Up until his death aged 89 in September 2011, Richard Hamilton was planning a major exhibition of recent works conceived specifically for the National Gallery. This highly personal exhibition is a masterful final statement of intent by one of the most influential British artists of the 20th century, and includes 30 paintings in a labyrinth-like space also designed by the artist. Some of the works have never been seen by the public. The exhibition as a whole encapsulates many of the influential directions Hamilton’s art had taken over recent decades, when his international reputation soared.
Just before his death, Hamilton was at work on a major painting based on Honoré de Balzac’s short story 'Le Chef-d’oeuvre inconnu' (‘The Unknown Masterpiece’). When it became clear he would not live to finish the work, Hamilton decided that the National Gallery exhibition – the first significant one since his death – would culminate in the initial presentation of three large-scale variations on this work. Each one shows three masters of painting – Poussin, Courbet and Titian – contemplating a reclining female nude; together, they suggest how the final work might have evolved.
Planned in detail by Hamilton, the exhibition incorporates paintings personally selected by the artist.

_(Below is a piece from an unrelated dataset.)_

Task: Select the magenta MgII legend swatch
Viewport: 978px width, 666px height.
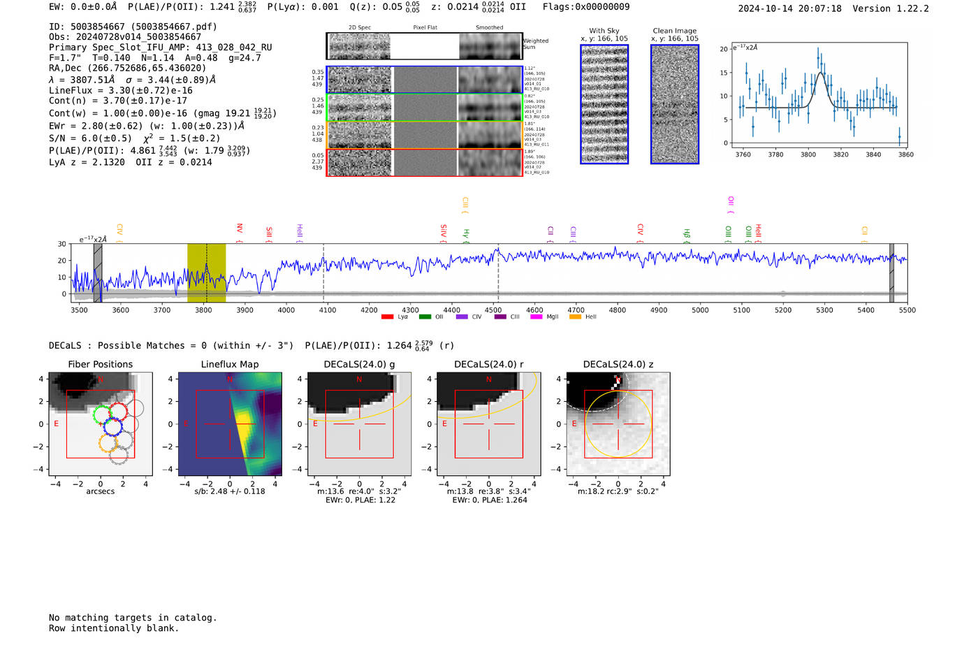Action: [x=536, y=317]
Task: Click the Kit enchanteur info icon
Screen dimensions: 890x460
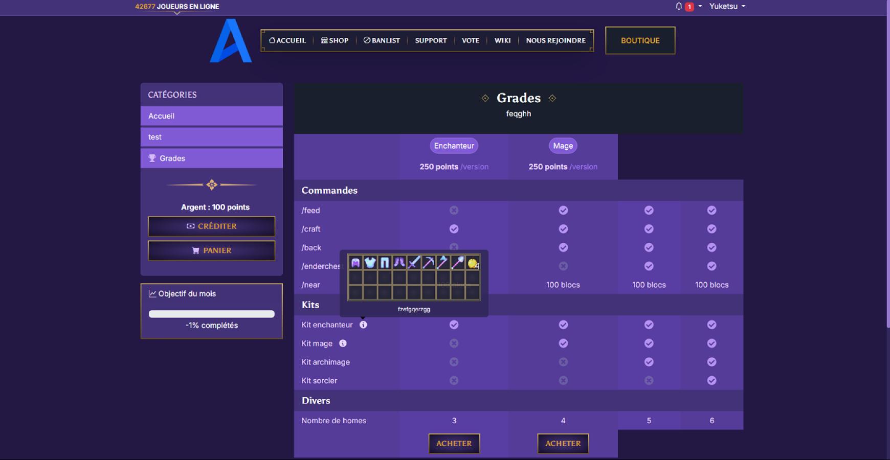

Most are from the past decade and trace an oblique and enigmatic path to the final work based on Balzac’s short story, '"Le Chef-d’oeuvre inconnu"– a painting in three parts'. Hamilton had close ties with the National Gallery throughout his career – as a frequent visitor, a teacher guiding his students to its treasures, a curator, and, in the 'Encounters' exhibition of 2000, an exhibitor – and many of his later works reflect the inspiration he took from the Gallery’s collection of Old Masters. These include a recent painting, not shown in Britain before, based on traditional Annunciation iconography.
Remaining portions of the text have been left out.